- _Aim 1_: Reproduce the stretch of the post on Django model anti-patterns from "While working with" through "instead of queryset.count()", word for word.

- _Selected excerpt_:
- - - - -

Arjun Adhikari

Posted on May 15, 2021 • Edited on May 23, 2022

Django Models Anti Patterns

#python #django #webdev #tutorial

Hello pals,

While working with Django, we all write code that does the job, but some code may be performing excessive computations or operations that we are unaware of. These operations may be ineffective and/or counterproductive in practice.

Here, I am going to mention some anti-patterns in Django models.

A. Using len(queryset) instead of queryset.count()

The queryset in Django are lazily evaluated which means that records in database aren't read from database until we interact with the data.
len(queryset) performs the count of database records by Python interpreter in application level. For doing so, all the records should be fetched from the database at first, which is computationally heavy operation.

Whereas, queryset.count() calculates the count at the database level and just returns the count.

For a model Post :

from django.db import models

class Post(models.Model):
    author = models.CharField(max_length=100)
    title = models.CharField(max_length=200)
    content = models.TextField()

If we use len(queryset), it handles the calculation like SELECT * FROM post which returns a list of records (queryset) and then python interpreter calculates the length of queryset which is similar to list data structure. Imagine the waste in downloading many records only to check the length and throw them away at the end! But, if we need the records after reading the length, then len(queryset) can be valid.

- - - - -

- _Records for the exercise_:
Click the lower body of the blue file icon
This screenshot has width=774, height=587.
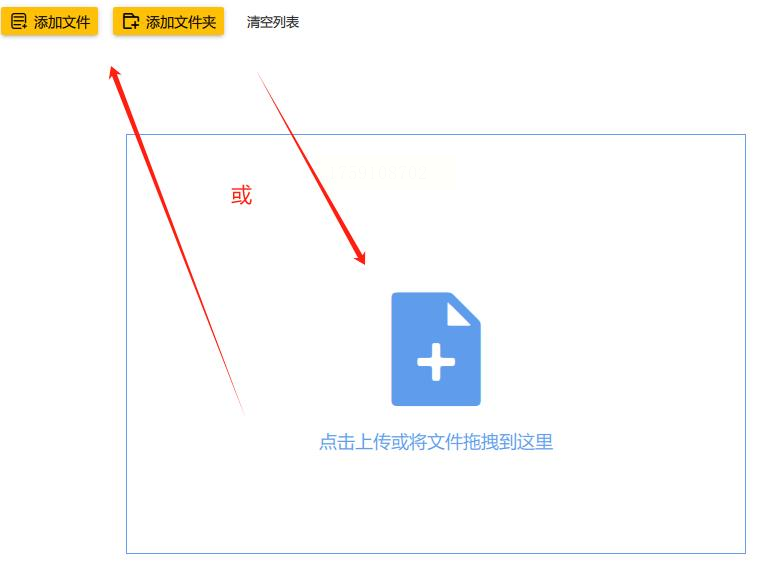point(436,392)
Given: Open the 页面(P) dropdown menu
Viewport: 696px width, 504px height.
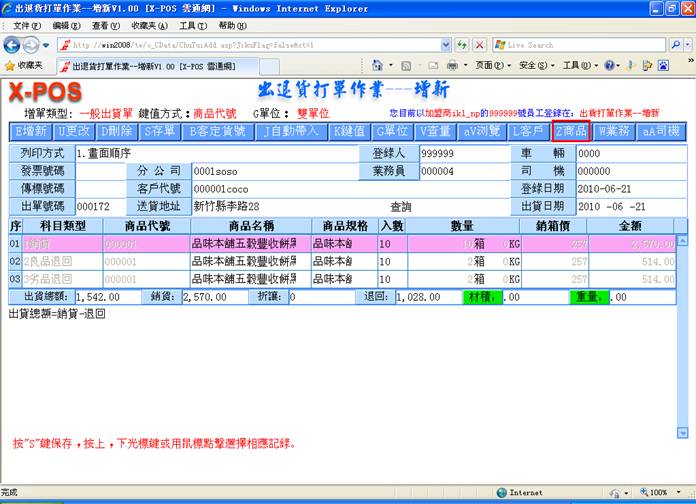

- - - - -

- _Aim 2_: Locate each line in the listing that contains the string "height" and copy those lines out. Case counts.

- _Exercise answer 1_:
While working with Django, we all write code that does the job, but some code may be performing excessive computations or operations that we are unaware of. These operations may be ineffective and/or counterproductive in practice.

Here, I am going to mention some anti-patterns in Django models.

A. Using len(queryset) instead of queryset.count()

- _Exercise answer 2_:
This screenshot has width=774, height=587.
Viewport: 696px width, 504px height.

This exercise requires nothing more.